El presidente municipal de Puebla, José Chedraui Budib, expresó su respaldo total a la decisión que pueda tomar el gobernador Alejandro Armenta Mier respecto a la posible rescisión de la concesión otorgada a Agua de Puebla, luego de que la empresa no haya invertido más de 300 millones de pesos comprometidos para 2025.
El edil aseguró que, de confirmarse el incumplimiento, se trataría de una falta grave al contrato de concesión, por lo que el ayuntamiento no pondrá objeción alguna si el Gobierno estatal decide retirarla.
“Yo respaldo al 100% al señor gobernador y lo que él indique así se hará. Si hay una falta de inversión de 300 millones de pesos es un incumplimiento y se hará lo que se tenga que hacer”, afirmó.
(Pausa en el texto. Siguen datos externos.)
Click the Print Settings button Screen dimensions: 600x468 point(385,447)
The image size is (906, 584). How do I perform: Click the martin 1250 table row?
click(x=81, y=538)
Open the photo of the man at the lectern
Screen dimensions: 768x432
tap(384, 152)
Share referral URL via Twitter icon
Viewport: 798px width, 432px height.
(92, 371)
Chedraui Budib señaló que la concesión, otorgada durante administraciones panistas, careció de una adecuada supervisión, lo que derivó en la falta de inversión, mantenimiento y comunicación con la ciudadanía, generando problemas graves de desabasto de agua en diversas colonias de la capital poblana.
Indicó que durante los llamados Días del Pueblo se ha detectado que una de las principales demandas de los ciudadanos es el suministro de agua potable, por lo que consideró urgente realizar una supervisión integral a la concesionaria para determinar las inversiones necesarias en infraestructura hidráulica.
“Si no se cumple, es una forma de poder rechazar esta concesión”, subrayó el alcalde, al tiempo que recordó que el gobierno municipal trabaja en establecer cláusulas más específicas en futuros contratos para poder cancelar concesiones que no cumplan con sus obligaciones.
Las declaraciones se dieron luego de que el gobernador Alejandro Armenta adelantara que su administración prepara una “gran sorpresa” en torno a la concesión del agua en Puebla, al reiterar que su prioridad es garantizar el acceso al recurso hídrico para todos los poblanos.
El mandatario estatal informó que se trabaja en una estrategia para negociar con Concesiones Integrales S.A. de C.V. la terminación del título de concesión, el cual calificó como un esquema de corrupción heredado de gobiernos anteriores. Asimismo, enfatizó que el agua no debe tratarse como una mercancía, sino como un derecho humano fundamental que fue vulnerado para beneficiar intereses particulares.